Analysis of gases released from food wrap films at typical use temperatures plays a critical role in ensuring consumer safety and regulatory compliance. Understanding the identity and concentration of evolved compounds helps manufacturers assess potential migration of additives and degradation products into food.

Objectives and Study Overview


This study applied Double-Shot Pyrolyzer® to characterize volatile and semi-volatile species evolved from commercial food wrap films (PVDC, PVC, PE, PP+Nylon) exposed to 100 ºC for 10 minutes.
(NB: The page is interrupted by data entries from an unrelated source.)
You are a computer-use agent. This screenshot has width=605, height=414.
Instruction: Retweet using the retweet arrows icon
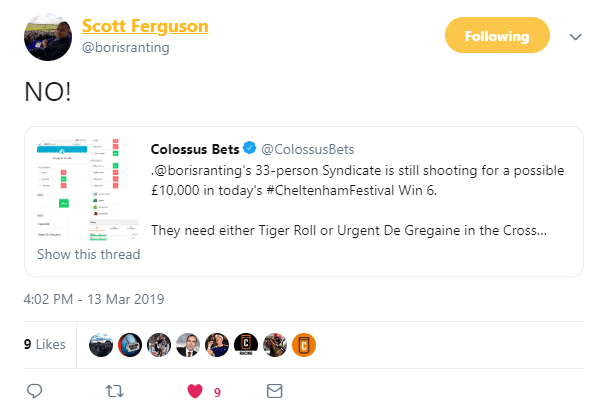115,391
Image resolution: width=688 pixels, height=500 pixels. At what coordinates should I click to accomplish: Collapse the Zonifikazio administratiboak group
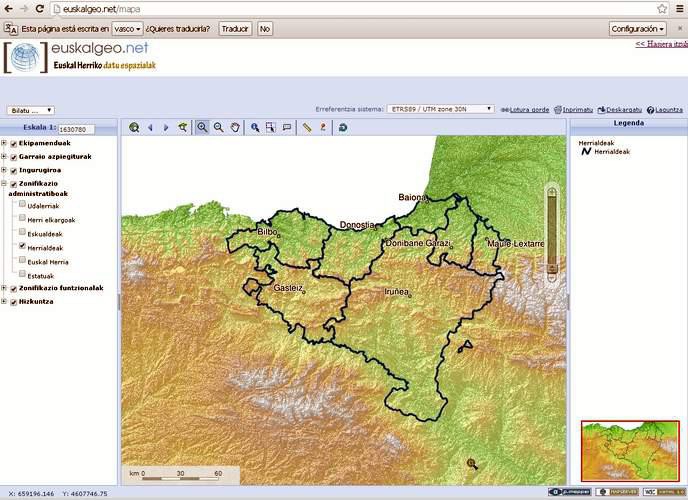tap(4, 184)
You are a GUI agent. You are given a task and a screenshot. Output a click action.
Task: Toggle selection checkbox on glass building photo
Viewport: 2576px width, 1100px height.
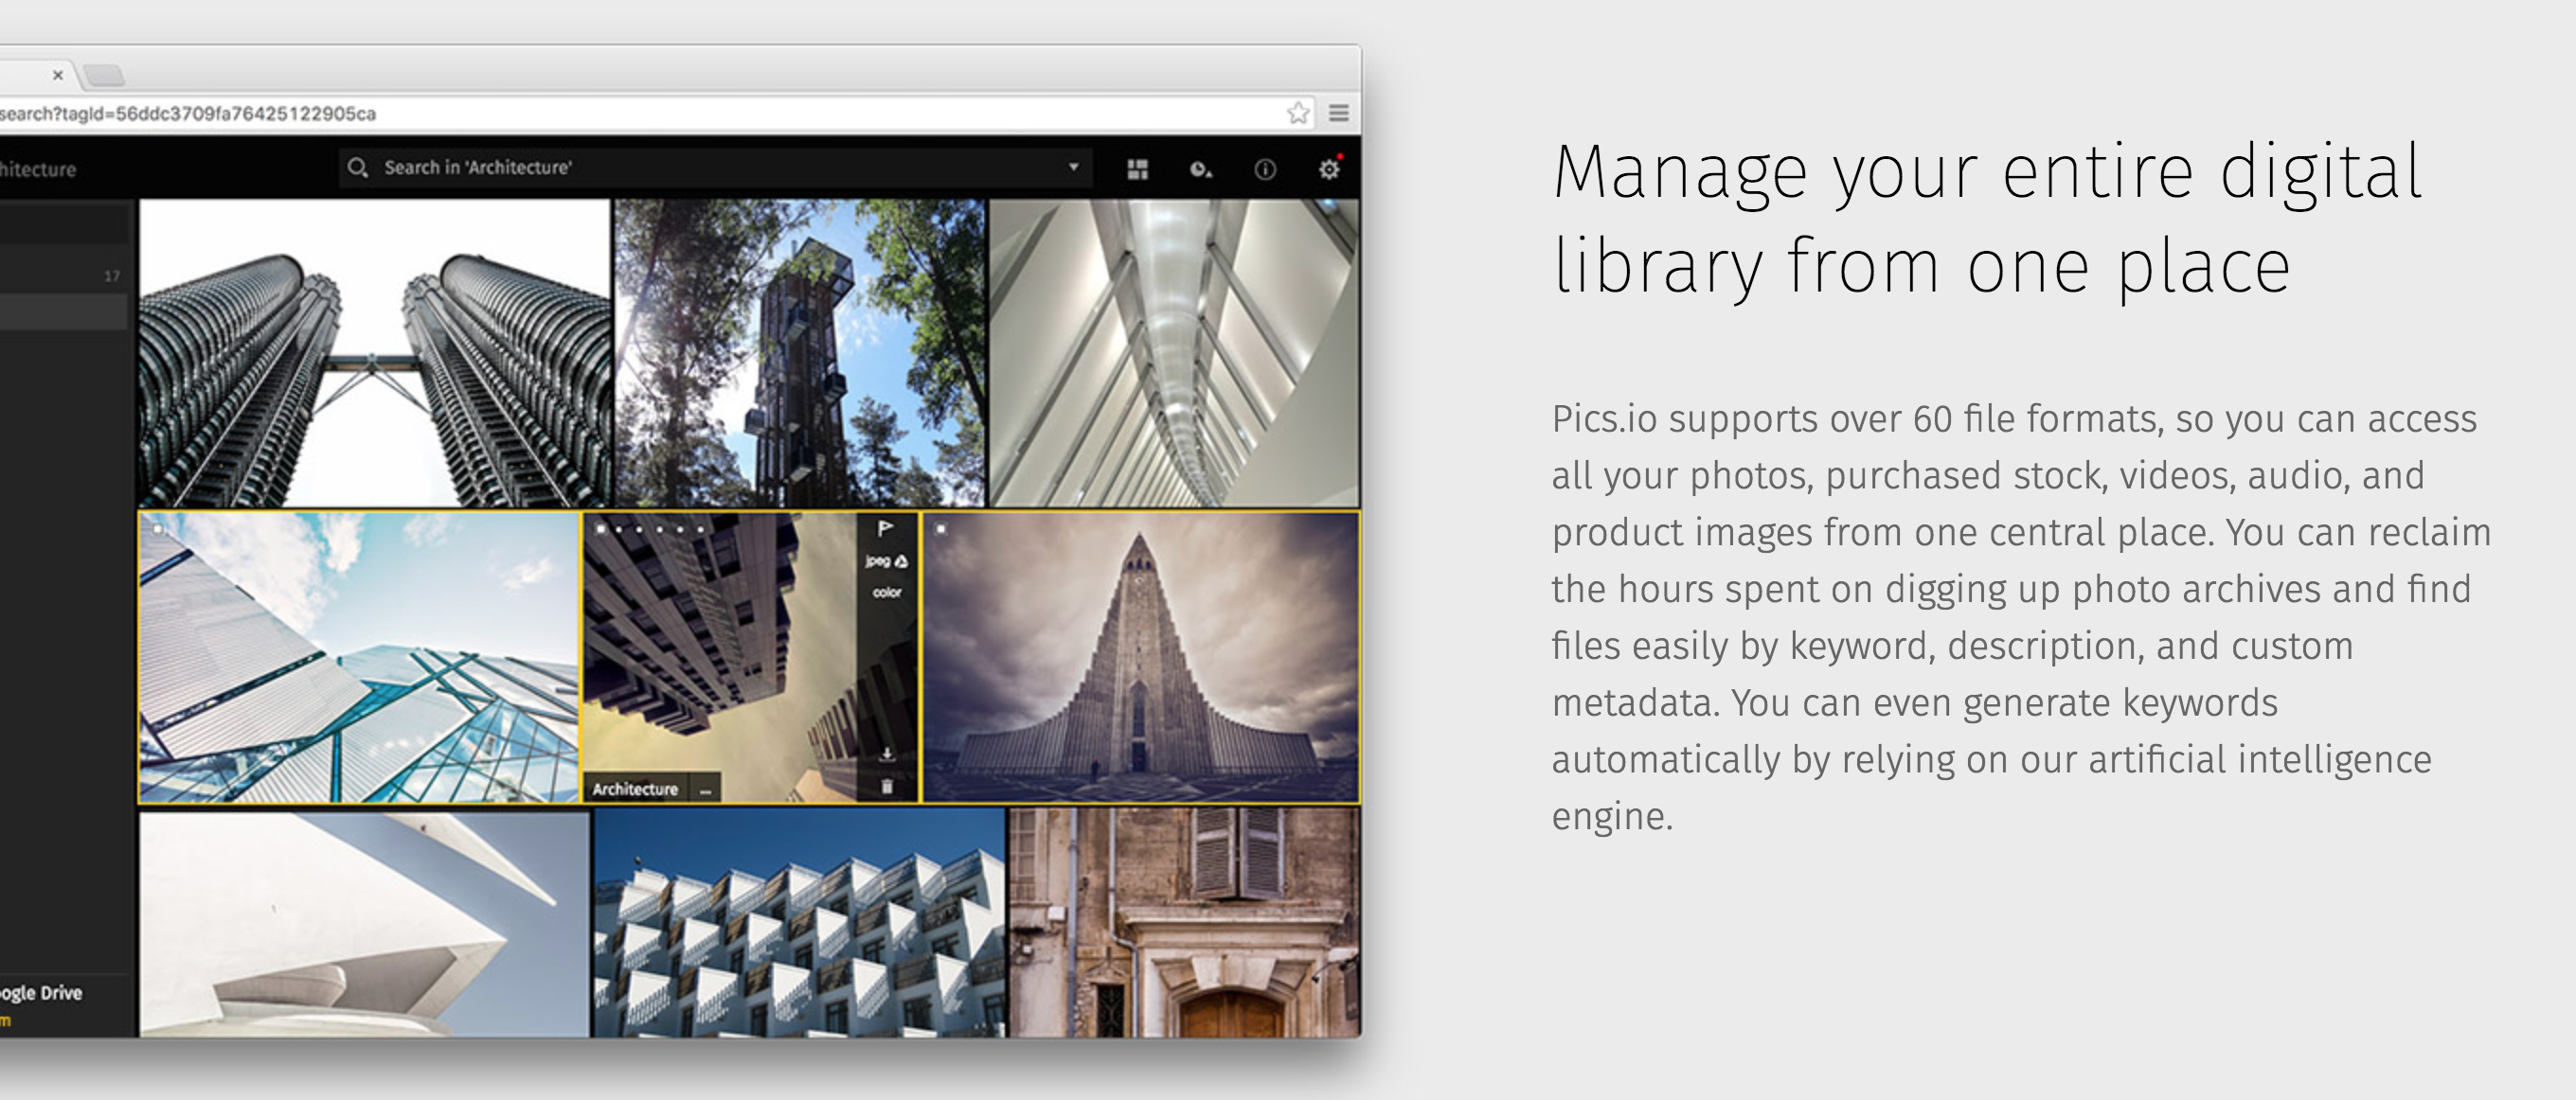[x=157, y=529]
The goal was to identify evolved gas components, quantify their levels, and evaluate potential risks.

Methodology and Instrumentation


Samples of 9 cm2 from each film type were analyzed by heating in a Double-Shot Pyrolyzer (PT-2020D) at 100 ºC. Evolved gases were trapped using a MicroJet Cryo Trap and separated on an Ultra ALLOY+-5 GC column (30 m × 0.25 mm × 0.25 µm). GC oven programming ranged from 40 ºC to 320 ºC at 20 ºC/min. Detection was performed by MS (m/z 29–400, 2 scans/s).

Main Results and Discussion


Quantitative GC/MS analysis revealed that all detected compounds were present at concentrations below 100 ppm. Key evolved species included:
  • PVDC: triethylene glycol, various fatty acid esters, adipic acid esters
  • PVC: tributyl aconitate, tributyl acetylcitrate
  • PE: n-alkanes (C12, C14, C16)
  • PP+Nylon: caprolactam, acetic acid, triacetin
These results confirm that common plasticizers and degradation fragments are released at mild heating but remain at low levels.
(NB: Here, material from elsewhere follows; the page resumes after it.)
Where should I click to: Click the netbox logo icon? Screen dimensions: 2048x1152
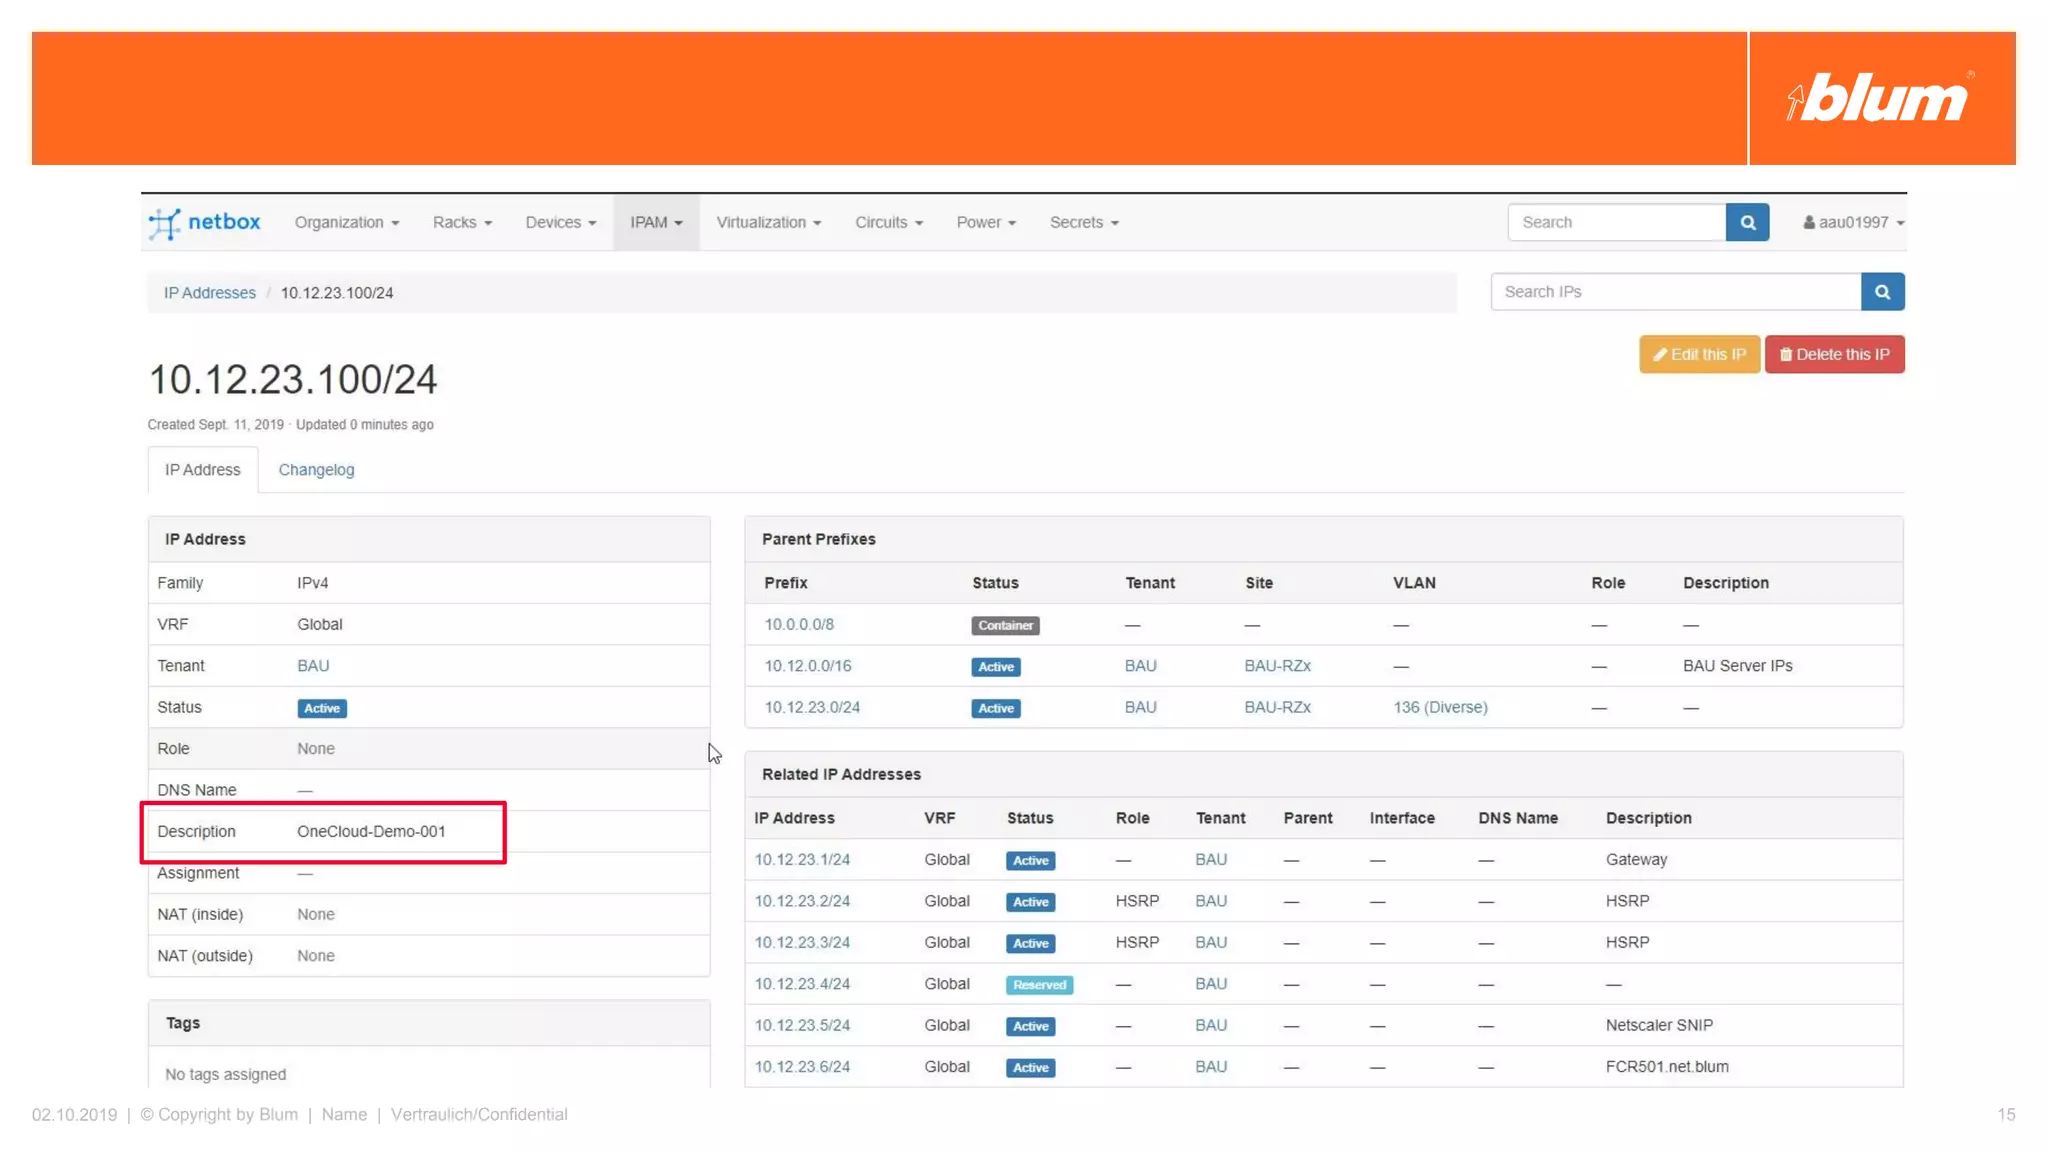165,223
Benefits and Practical Applications


By providing a reliable profile of evolved gases under realistic conditions, this method supports quality control, material selection, and safety assessment for food packaging producers and regulatory bodies.

Future Trends and Applications


Advances may include coupling with high-resolution MS for trace-level identification, extending the temperature range to mimic cooking conditions, and applying chemometric analysis for rapid screening of diverse packaging materials.

Conclusion


This work demonstrates that Double-Shot Pyrolyzer® combined with cryo-trapping GC/MS offers a sensitive and robust approach for profiling evolved gases from food wrap films at use temperature, enabling detection of plasticizers and by-products below regulatory thresholds.

Instrumentation Used


  • Double-Shot Pyrolyzer® (PT-2020D)
  • MicroJet Cryo Trap
  • GC/MS system with Ultra ALLOY+-5 column
  • Helium carrier gas at 1.0 ml/min column flow, 60 ml/min total flow

References


Frontier Laboratories Ltd. Technical Note PYA1-025E: Analysis of Evolved Gases from Food Wrap Films Exposed to 100 ºC for 10 min.